Former first lady Wu Shu-jen (吳淑珍), who along with her family members is standing trial on corruption charges, yesterday hit back at claims by prosecutors that the cash available in her family’s bank accounts totaled about NT$10 million (US$307,600).
Wu issued a statement after prosecutors last week defended their recent decision to freeze the domestic assets — totaling about NT$500 million — of some of former president Chen Shui-bian’s (陳水扁) family members in a bid to have them pay back illegal profits if they are found guilty.

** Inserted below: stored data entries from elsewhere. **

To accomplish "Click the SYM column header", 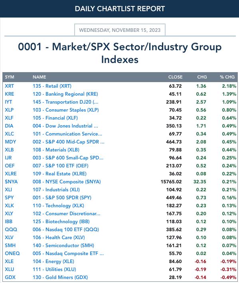I will pyautogui.click(x=10, y=77).
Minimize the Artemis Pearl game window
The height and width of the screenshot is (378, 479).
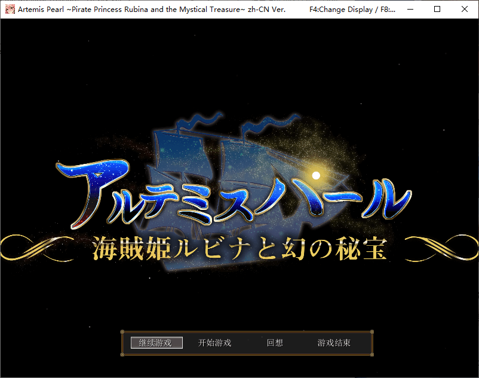pos(410,9)
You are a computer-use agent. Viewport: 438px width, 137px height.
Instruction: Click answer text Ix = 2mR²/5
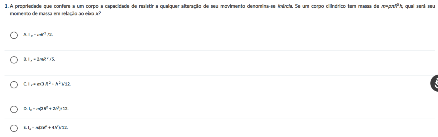[x=41, y=59]
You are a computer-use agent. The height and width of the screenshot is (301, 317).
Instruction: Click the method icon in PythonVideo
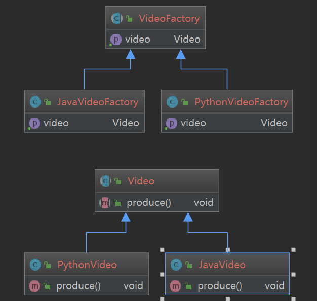click(34, 286)
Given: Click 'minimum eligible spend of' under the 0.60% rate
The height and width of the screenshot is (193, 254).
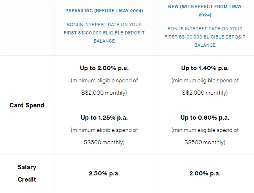Looking at the screenshot, I should (205, 130).
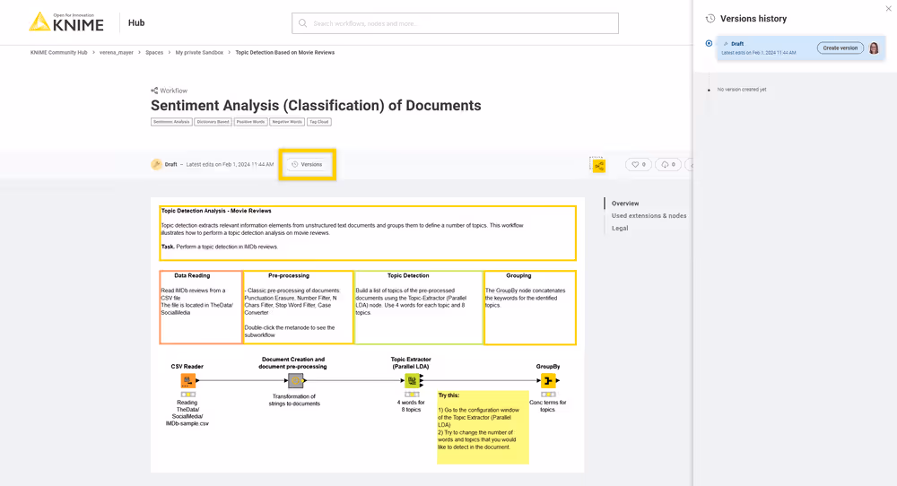Click the Create version button
Screen dimensions: 897x486
tap(840, 48)
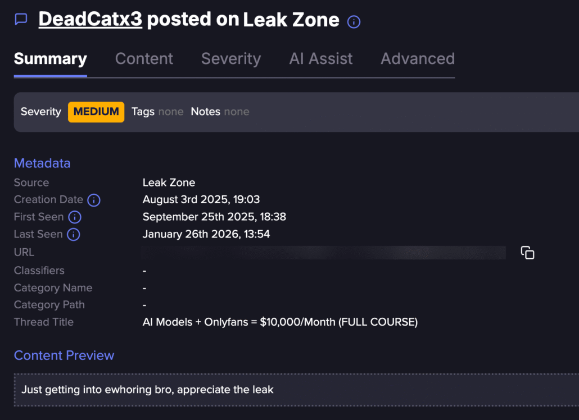Copy the URL with the copy icon

click(x=527, y=253)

In her hand-written statement, Wu said: “The Chinese Nationalist Party [KMT] is proposing to deprive Chen of all privileges. Was there any better way than ‘pushing the Chen family into a corner’ to explain why prosecutors had confiscated their lawful property?”
Wu said that the funds in the accounts of Chen Shui-bian, their son Chen Chih-chung (陳致中), daughter-in-law Huang Jui-ching (黃睿靚) and herself to which they have immediate access totals about NT$1.23 million, which was not enough to pay their living expenses.
Prosecutors have said that the four Chen family members have deposits of NT$5.35 million in banks and that Chen recently received life insurance benefits of NT$3.8 million along with Chen’s monthly income of NT$270,000 from his retirement fund, stipend as a former president and his former work as an attorney.
Wu said the prosecutors’ claims were far from the truth.
The wheelchair-bound Wu said that her family can’t afford to pay their living expenses, her medical and nursing expenses, mortgage and attorney fees, with the NT$1.2 million left to them.
She said she needs about NT$200,000 a month to cover her medical and nursing expenses, adding that the NT$3.8 million life insurance money would pay for legal fees.